START Source material

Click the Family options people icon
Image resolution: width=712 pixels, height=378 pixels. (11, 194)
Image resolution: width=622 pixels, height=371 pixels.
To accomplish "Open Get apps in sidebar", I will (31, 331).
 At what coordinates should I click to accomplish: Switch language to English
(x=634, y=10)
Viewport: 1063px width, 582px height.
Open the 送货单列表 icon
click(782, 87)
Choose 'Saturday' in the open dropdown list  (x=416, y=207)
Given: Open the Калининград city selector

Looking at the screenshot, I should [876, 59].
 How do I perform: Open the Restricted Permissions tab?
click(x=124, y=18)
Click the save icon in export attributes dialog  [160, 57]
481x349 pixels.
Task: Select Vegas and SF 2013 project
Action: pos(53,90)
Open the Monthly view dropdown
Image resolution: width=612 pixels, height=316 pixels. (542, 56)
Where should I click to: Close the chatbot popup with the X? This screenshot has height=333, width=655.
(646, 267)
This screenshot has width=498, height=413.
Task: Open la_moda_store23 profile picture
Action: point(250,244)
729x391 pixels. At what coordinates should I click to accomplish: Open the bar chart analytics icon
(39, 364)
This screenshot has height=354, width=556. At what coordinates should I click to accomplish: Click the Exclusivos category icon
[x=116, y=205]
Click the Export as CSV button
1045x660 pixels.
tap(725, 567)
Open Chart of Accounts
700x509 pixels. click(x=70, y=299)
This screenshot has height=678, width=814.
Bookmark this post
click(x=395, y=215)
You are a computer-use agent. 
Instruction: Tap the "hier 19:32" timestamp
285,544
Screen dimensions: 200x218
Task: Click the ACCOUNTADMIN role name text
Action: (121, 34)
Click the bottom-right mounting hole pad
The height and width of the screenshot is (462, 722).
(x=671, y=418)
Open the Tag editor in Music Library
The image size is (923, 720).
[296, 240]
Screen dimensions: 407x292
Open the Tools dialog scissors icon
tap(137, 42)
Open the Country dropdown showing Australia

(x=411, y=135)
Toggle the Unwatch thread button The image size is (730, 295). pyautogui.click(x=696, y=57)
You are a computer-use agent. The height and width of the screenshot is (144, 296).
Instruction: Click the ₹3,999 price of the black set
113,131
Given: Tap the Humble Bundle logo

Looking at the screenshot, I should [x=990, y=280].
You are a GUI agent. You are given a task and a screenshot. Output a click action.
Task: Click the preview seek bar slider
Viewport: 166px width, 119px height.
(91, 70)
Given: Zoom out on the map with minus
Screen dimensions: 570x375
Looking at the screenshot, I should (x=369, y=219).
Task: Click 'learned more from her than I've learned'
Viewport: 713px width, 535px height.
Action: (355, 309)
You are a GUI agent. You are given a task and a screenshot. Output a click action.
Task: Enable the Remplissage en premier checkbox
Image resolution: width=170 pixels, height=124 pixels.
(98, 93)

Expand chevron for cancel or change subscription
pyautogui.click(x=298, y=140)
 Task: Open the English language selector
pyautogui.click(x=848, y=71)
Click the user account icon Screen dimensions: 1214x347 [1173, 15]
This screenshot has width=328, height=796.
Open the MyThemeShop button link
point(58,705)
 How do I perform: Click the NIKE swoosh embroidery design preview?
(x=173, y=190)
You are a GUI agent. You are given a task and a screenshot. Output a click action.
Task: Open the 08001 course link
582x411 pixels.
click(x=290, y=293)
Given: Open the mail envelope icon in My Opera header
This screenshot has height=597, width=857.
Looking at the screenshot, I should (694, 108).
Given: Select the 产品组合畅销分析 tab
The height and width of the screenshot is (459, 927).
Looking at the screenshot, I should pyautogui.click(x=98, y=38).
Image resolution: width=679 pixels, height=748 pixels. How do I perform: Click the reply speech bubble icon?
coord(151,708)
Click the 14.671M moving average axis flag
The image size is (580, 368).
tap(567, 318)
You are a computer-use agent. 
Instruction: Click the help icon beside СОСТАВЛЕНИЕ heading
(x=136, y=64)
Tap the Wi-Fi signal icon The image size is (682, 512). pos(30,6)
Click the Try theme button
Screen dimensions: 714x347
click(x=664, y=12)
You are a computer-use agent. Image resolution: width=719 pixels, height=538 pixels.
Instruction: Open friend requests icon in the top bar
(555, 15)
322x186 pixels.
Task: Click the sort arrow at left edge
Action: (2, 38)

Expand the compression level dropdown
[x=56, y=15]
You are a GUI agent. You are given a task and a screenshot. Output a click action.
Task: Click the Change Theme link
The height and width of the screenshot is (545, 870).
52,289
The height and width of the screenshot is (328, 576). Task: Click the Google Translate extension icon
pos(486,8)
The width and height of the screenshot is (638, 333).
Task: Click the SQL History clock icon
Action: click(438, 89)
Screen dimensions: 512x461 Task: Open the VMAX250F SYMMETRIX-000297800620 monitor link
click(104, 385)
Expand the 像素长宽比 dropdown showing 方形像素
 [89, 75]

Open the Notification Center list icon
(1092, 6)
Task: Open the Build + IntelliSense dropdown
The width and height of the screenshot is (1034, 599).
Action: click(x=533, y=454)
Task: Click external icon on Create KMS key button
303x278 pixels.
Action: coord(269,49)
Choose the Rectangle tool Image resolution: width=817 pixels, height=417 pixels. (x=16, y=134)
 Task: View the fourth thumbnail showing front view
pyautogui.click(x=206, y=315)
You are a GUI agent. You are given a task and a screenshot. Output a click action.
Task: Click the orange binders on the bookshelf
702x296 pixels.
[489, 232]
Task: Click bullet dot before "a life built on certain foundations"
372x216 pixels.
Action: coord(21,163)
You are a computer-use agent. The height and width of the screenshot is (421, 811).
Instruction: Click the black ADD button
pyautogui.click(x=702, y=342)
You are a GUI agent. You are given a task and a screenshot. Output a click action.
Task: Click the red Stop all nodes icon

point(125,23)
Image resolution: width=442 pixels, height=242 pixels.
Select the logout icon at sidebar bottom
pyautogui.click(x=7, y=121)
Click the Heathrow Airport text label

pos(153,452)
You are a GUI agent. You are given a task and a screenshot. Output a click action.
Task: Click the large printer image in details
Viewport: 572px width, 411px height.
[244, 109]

END Source material

- **What is expected**
Copy out every entry again, exactly as it was given.

- **Finished exercise**
Click the Family options people icon
Image resolution: width=712 pixels, height=378 pixels. (11, 194)
Image resolution: width=622 pixels, height=371 pixels.
To accomplish "Open Get apps in sidebar", I will (31, 331).
 At what coordinates should I click to accomplish: Switch language to English
(x=634, y=10)
Viewport: 1063px width, 582px height.
Open the 送货单列表 icon
click(782, 87)
Choose 'Saturday' in the open dropdown list  (x=416, y=207)
Given: Open the Калининград city selector

Looking at the screenshot, I should [876, 59].
 How do I perform: Open the Restricted Permissions tab?
click(x=124, y=18)
Click the save icon in export attributes dialog  [160, 57]
481x349 pixels.
Task: Select Vegas and SF 2013 project
Action: pos(53,90)
Open the Monthly view dropdown
Image resolution: width=612 pixels, height=316 pixels. (542, 56)
Where should I click to: Close the chatbot popup with the X? This screenshot has height=333, width=655.
(646, 267)
This screenshot has width=498, height=413.
Task: Open la_moda_store23 profile picture
Action: point(250,244)
729x391 pixels. At what coordinates should I click to accomplish: Open the bar chart analytics icon
(39, 364)
This screenshot has height=354, width=556. At what coordinates should I click to accomplish: Click the Exclusivos category icon
[x=116, y=205]
Click the Export as CSV button
1045x660 pixels.
tap(725, 567)
Open Chart of Accounts
700x509 pixels. click(x=70, y=299)
This screenshot has height=678, width=814.
Bookmark this post
click(x=395, y=215)
You are a computer-use agent. 
Instruction: Tap the "hier 19:32" timestamp
285,544
Screen dimensions: 200x218
Task: Click the ACCOUNTADMIN role name text
Action: (121, 34)
Click the bottom-right mounting hole pad
The height and width of the screenshot is (462, 722).
(x=671, y=418)
Open the Tag editor in Music Library
The image size is (923, 720).
[296, 240]
Screen dimensions: 407x292
Open the Tools dialog scissors icon
tap(137, 42)
Open the Country dropdown showing Australia

(x=411, y=135)
Toggle the Unwatch thread button The image size is (730, 295). pyautogui.click(x=696, y=57)
You are a computer-use agent. The height and width of the screenshot is (144, 296).
Instruction: Click the ₹3,999 price of the black set
113,131
Given: Tap the Humble Bundle logo

Looking at the screenshot, I should [x=990, y=280].
You are a GUI agent. You are given a task and a screenshot. Output a click action.
Task: Click the preview seek bar slider
Viewport: 166px width, 119px height.
(91, 70)
Given: Zoom out on the map with minus
Screen dimensions: 570x375
Looking at the screenshot, I should (x=369, y=219).
Task: Click 'learned more from her than I've learned'
Viewport: 713px width, 535px height.
Action: (355, 309)
You are a GUI agent. You are given a task and a screenshot. Output a click action.
Task: Enable the Remplissage en premier checkbox
Image resolution: width=170 pixels, height=124 pixels.
(98, 93)

Expand chevron for cancel or change subscription
pyautogui.click(x=298, y=140)
 Task: Open the English language selector
pyautogui.click(x=848, y=71)
Click the user account icon Screen dimensions: 1214x347 [1173, 15]
This screenshot has width=328, height=796.
Open the MyThemeShop button link
point(58,705)
 How do I perform: Click the NIKE swoosh embroidery design preview?
(x=173, y=190)
You are a GUI agent. You are given a task and a screenshot. Output a click action.
Task: Open the 08001 course link
582x411 pixels.
click(x=290, y=293)
Given: Open the mail envelope icon in My Opera header
This screenshot has height=597, width=857.
Looking at the screenshot, I should (694, 108).
Given: Select the 产品组合畅销分析 tab
The height and width of the screenshot is (459, 927).
Looking at the screenshot, I should pyautogui.click(x=98, y=38).
Image resolution: width=679 pixels, height=748 pixels. How do I perform: Click the reply speech bubble icon?
coord(151,708)
Click the 14.671M moving average axis flag
The image size is (580, 368).
tap(567, 318)
You are a computer-use agent. 
Instruction: Click the help icon beside СОСТАВЛЕНИЕ heading
(x=136, y=64)
Tap the Wi-Fi signal icon The image size is (682, 512). pos(30,6)
Click the Try theme button
Screen dimensions: 714x347
click(x=664, y=12)
You are a computer-use agent. Image resolution: width=719 pixels, height=538 pixels.
Instruction: Open friend requests icon in the top bar
(555, 15)
322x186 pixels.
Task: Click the sort arrow at left edge
Action: (2, 38)

Expand the compression level dropdown
[x=56, y=15]
You are a GUI agent. You are given a task and a screenshot. Output a click action.
Task: Click the Change Theme link
The height and width of the screenshot is (545, 870).
52,289
The height and width of the screenshot is (328, 576). Task: Click the Google Translate extension icon
pos(486,8)
The width and height of the screenshot is (638, 333).
Task: Click the SQL History clock icon
Action: click(438, 89)
Screen dimensions: 512x461 Task: Open the VMAX250F SYMMETRIX-000297800620 monitor link
click(104, 385)
Expand the 像素长宽比 dropdown showing 方形像素
 [89, 75]

Open the Notification Center list icon
(1092, 6)
Task: Open the Build + IntelliSense dropdown
The width and height of the screenshot is (1034, 599).
Action: click(x=533, y=454)
Task: Click external icon on Create KMS key button
303x278 pixels.
Action: coord(269,49)
Choose the Rectangle tool Image resolution: width=817 pixels, height=417 pixels. (x=16, y=134)
 Task: View the fourth thumbnail showing front view
pyautogui.click(x=206, y=315)
You are a GUI agent. You are given a task and a screenshot. Output a click action.
Task: Click the orange binders on the bookshelf
702x296 pixels.
[489, 232]
Task: Click bullet dot before "a life built on certain foundations"
372x216 pixels.
Action: coord(21,163)
You are a computer-use agent. The height and width of the screenshot is (421, 811).
Instruction: Click the black ADD button
pyautogui.click(x=702, y=342)
You are a GUI agent. You are given a task and a screenshot. Output a click action.
Task: Click the red Stop all nodes icon

point(125,23)
Image resolution: width=442 pixels, height=242 pixels.
Select the logout icon at sidebar bottom
pyautogui.click(x=7, y=121)
Click the Heathrow Airport text label

pos(153,452)
You are a GUI agent. You are given a task and a screenshot. Output a click action.
Task: Click the large printer image in details
Viewport: 572px width, 411px height.
[244, 109]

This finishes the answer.